++++ Excerpted text ++++
This is an archive of the discontinued LLVM Phabricator instance.

Add llvm.loop.unroll.threshold metadata
AbandonedPublic

Authored by timcorringham on Sep 24 2020, 4:17 AM.

Details

Summary

Add new loop metadata llvm.loop.unroll.threshold to allow the initial target
specific unroll threshold value to be specified on a loop by loop basis.

The intention is to be able to to allow more nuanced hints, e.g. specifying a
low threshold value to indicate that a loop may be unrolled if cheap enough
rather than using the all or nothing llvm.loop.unroll.disable metadata.

This new metadata is used in setting the default threshold in the target
specific loop options, so only has any effect for targets that make use of
it - in this change only AMDGPU uses this metadata.

This change was originally proposed as an AMDGPU specific change, but
following review comments (see https://reviews.llvm.org/D84779) is now
being presented as generic metadata.

Diff Detail

Event Timeline

timcorringham created this revision.Sep 24 2020, 4:17 AM
Herald added a project: Restricted Project. · View Herald Transcript
timcorringham requested review of this revision.Sep 24 2020, 4:17 AM
timcorringham edited the summary of this revision. (Show Details)Sep 24 2020, 4:21 AM
jdoerfert edited reviewers, added: arsenm, Meinersbur; removed: jdoerfert.Oct 9 2020, 9:15 AM

As implemented, the threshold is specific to the AMDGPU backed. Any possibility to implement it generally in LoopUnrollPass.cpp? If it is indeed intended to just by processed by a single backend, the attribute's name should reflect that, like for the amdgpu-unroll-threshold attribute.

The patch is identical to D84779? The same concerns to the undefined semantics for "threshold" still applies.

I guess the loop unroll threshold metadata could be consumed directly by the LoopUnrollPass.cpp, but that would cut out some functionality that is useful (at least for AMDGPU) - the target specific unroll options code for AMDGPU has heuristics that can adjust the unroll threshold. The metadata gives the starting point, but the value may be increased in he presence of certain constructs. If the metadata was used as the final threshold in LoopUnrollPass.cpp then to get the same behaviour the front-end would have to perform the same analysis to adjust the threshold value - which would have an impact on compile time, and duplicate code, etc.
++++ Data lines ++++
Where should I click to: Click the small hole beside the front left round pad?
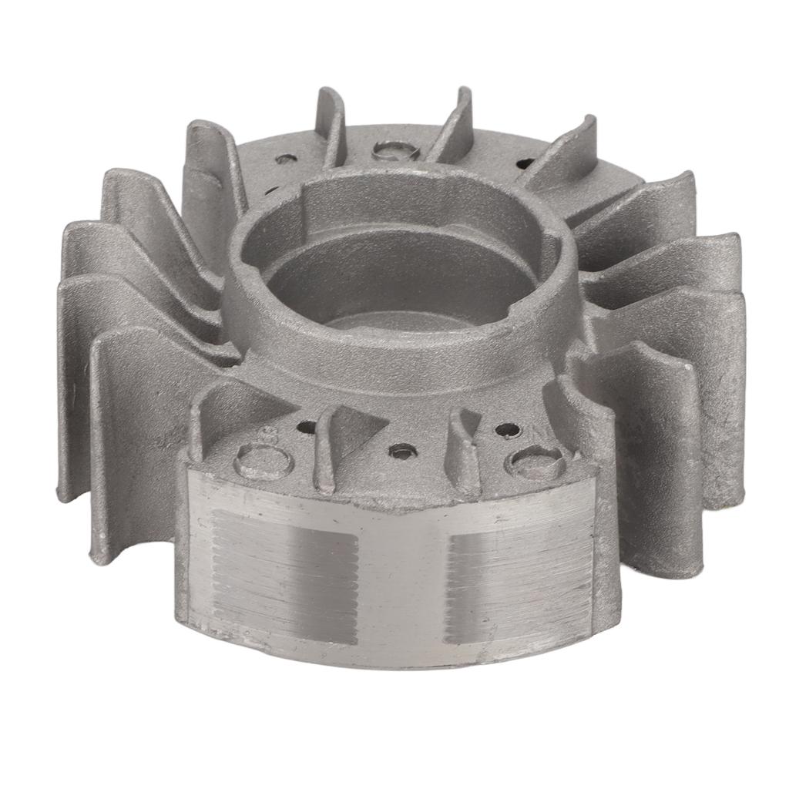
++++
▶ Tasks and exercises
**A.** Rewrite the loop unroll threshold review between "As implemented, the" and "the amdgpu-unroll-threshold attribute.", inclusive, putting "single target" in place of "single backend".
**B.** Carry the loop unroll threshold review forward from the point where it stops.

▶ Solved problems
**A.**
As implemented, the threshold is specific to the AMDGPU backed. Any possibility to implement it generally in LoopUnrollPass.cpp? If it is indeed intended to just by processed by a single target, the attribute's name should reflect that, like for the amdgpu-unroll-threshold attribute.

**B.**
As for whether the metadata should be llvm generic or amdgpu specific, I guess the question is whether any other targets would find this useful? My original approach was to make it amdgpu specific, but reviewers considered that it could be generic - hence this second review.

I'm not sure I'd describe the threshold semantics as undefined - I would describe it as imprecise. If a change has the effect of pushing code over a threshold (in either direction), the effect may be undesirable or unexpected, but equally it can mitigate the impact of changes that would otherwise be undesirable. In any case, the threshold approach is used in the loop unroll pass, so using any other control (such as a precise loop unroll count) would require significantly more effort (the unroll count would have to be calculated in advance, which may still use a threshold).

Unlike the reviewers in D84779, I would be OK with it being target specific. We already have precedence for this in form of the amdgpu-unroll-threshold function attribute and this just applied the same information more specifically to loops. I don't see the issue of non-generality being raised in D68873.

I'd object to an llvm.loop.unroll.threshold metadata without even the intend to define/implement it to other targets as well. I think the threshold number itself is inherently target-specific, so I think it is difficult to define "threshold of 10000" to be comparable between AMD, X86, PowerPC, etc.

Sorry you're caught between reviewer's opinions.

timcorringham abandoned this revision.Oct 21 2020, 3:07 AM

OK, thanks for the comments. I'll abandon the generic form of the metadata and have a re-think...